En el comunicado final de la cumbre, la Liga ha reafirmado la prioridad de la cuestión palestina para “toda la nación árabe y la identidad árabe” y ha rechazado nuevamente la decisión “ilegal” de la administración estadounidense de reconocer Jerusalén como capital de Israel.

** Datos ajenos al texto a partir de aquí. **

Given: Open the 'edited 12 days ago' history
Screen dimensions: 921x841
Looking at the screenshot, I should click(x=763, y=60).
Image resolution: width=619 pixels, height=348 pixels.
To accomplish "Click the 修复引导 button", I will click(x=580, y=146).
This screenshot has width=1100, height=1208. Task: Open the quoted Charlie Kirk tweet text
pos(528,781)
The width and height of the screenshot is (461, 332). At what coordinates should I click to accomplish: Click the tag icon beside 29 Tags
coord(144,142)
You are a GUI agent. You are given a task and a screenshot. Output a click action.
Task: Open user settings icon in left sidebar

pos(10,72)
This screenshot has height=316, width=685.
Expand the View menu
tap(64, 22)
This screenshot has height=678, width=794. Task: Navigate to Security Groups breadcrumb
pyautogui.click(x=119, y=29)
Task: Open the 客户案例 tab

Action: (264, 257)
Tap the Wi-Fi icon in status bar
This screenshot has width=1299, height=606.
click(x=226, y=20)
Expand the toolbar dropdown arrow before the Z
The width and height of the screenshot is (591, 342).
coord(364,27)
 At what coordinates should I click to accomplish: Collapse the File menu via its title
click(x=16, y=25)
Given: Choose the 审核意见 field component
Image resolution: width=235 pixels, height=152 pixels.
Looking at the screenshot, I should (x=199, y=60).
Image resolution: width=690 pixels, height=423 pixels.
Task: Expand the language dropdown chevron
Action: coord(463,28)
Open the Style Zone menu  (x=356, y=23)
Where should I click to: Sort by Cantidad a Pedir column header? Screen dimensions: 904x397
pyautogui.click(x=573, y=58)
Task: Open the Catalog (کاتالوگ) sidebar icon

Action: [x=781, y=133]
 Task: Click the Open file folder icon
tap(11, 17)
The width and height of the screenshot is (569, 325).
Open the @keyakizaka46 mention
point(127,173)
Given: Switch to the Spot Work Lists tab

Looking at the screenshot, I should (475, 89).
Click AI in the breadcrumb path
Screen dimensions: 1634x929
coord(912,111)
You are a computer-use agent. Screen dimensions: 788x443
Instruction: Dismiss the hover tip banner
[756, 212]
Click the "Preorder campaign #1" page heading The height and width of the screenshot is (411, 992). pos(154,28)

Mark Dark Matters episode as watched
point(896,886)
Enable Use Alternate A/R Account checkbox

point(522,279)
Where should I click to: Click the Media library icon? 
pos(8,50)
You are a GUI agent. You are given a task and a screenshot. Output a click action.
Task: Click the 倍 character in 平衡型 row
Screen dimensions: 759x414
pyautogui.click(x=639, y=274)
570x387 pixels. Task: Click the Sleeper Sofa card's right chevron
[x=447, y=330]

En esta cita celebrada en Al Zahran, en el este de Arabia Saudí, y bautizada como “la cumbre de Jerusalén”, el rey saudí, Salman bin Abdelaziz, anunció que donará 150 millones de dólares para el programa de apoyo de los bienes islámicos en Jerusalén Este y otros 50 millones a la agencia de la ONU para los refugiados palestinos (UNRWA).

La UNRWA, que ofrece servicios básicos a cinco millones de refugiados palestinos, se enfrenta a una importante crisis económica desde hace años, agudizada tras la decisión de Estados Unidos de bloquear 65 de los 125 millones de dólares que iba a abonar a principios de 2018.